Dans un récent jugement (TA Bordeaux, 3 octobre 2023, n° 2004029), le Tribunal Administratif de Bordeaux a considéré que « l’incapacité d’un établissement de santé à communiquer aux experts judiciaires l’intégralité d’un dossier médical n’est pas, en tant que telle, de nature à établir l’existence de manquements fautifs dans la prise en charge du patient ».
Les conséquences « médico-légales » de cette carence doivent être appréciées par le juge, pour déterminer si une faute peut être reprochée à l’établissement. Mais là n’est pas vraiment le sujet.
Il tient plutôt à ce que ce type de carence, dans un dossier médical, reste fréquent, et ce malgré la croissance forte des documents nativement numériques.
La sécurité de l’information tient non seulement à la confidentialité et à l’intégrité des données, comme le rappelle le RGPD, mais également à leur disponibilité.

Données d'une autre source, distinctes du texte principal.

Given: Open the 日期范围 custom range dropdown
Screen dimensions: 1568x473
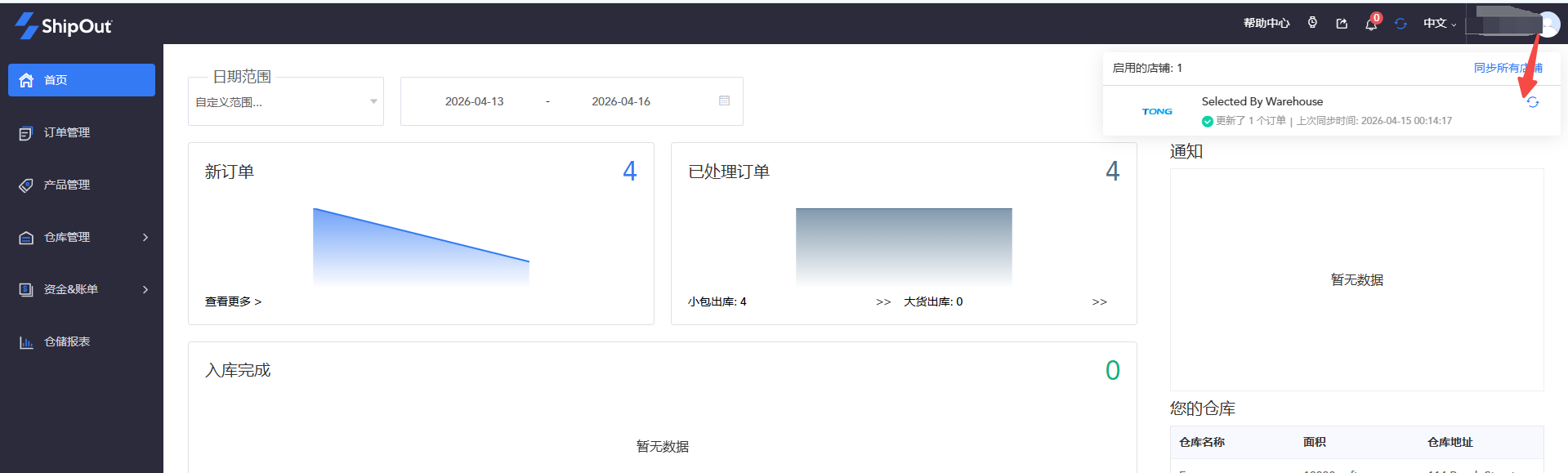Looking at the screenshot, I should coord(286,102).
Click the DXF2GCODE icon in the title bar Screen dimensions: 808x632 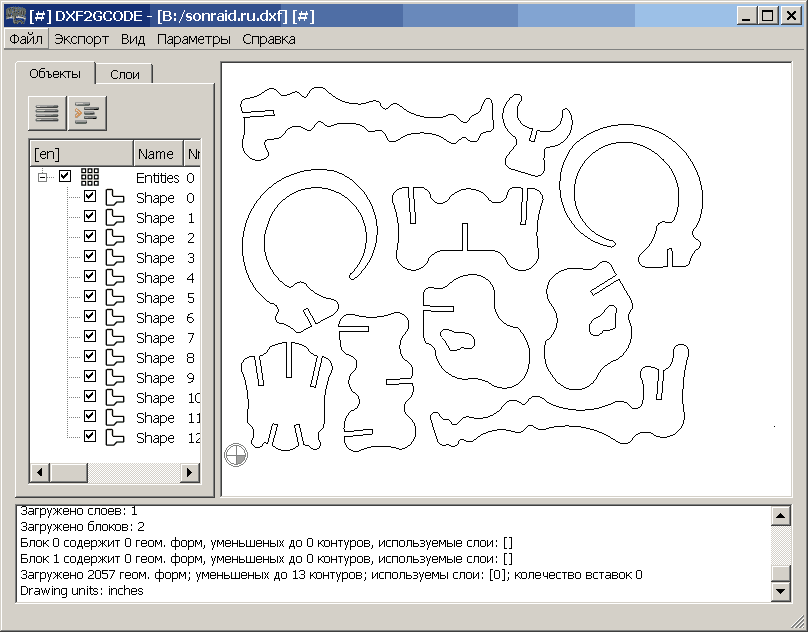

Un patient pourrait-il alors rechercher la responsabilité d’un établissement de santé du simple fait de l’indisponibilité d’un élément de son dossier médical?
Vous me voyez venir, j’imagine.
Cette absence d’un élément, dans le dossier médical, s’il ne suffit pas à établir une faute dans la prise en charge du patient, peut être révélatrice d’un manquement, donc, au RGPD. Heureusement, un tel manquement ne suffit pas à déclencher la réparation d’un « dommage » subi par la personne concernée (CJUE, 4 mai 2023, Österreichische Post AG, n° C-300/21).
Reste que ce manquement, en revanche, pourrait constituer une violation de données, voire donner lieu à une procédure devant la CNIL. A cet égard, son homologue espagnole a déjà considéré que l’engagement d’une procédure disciplinaire contre un paramédical ayant accédé à un dossier médical de façon illégitime valait, pour le responsable de traitement, reconnaissance d’une violation de l’obligation de sécurité (AEPD, novembre 2022, n° PS/00587/2021).
A l’instar du droit du travail, le droit médical doit donc composer avec la transversalité du RGPD.
Dans vos établissements, quels moyens avez-vous mis en oeuvre pour améliorer la complétude des dossiers médicaux ?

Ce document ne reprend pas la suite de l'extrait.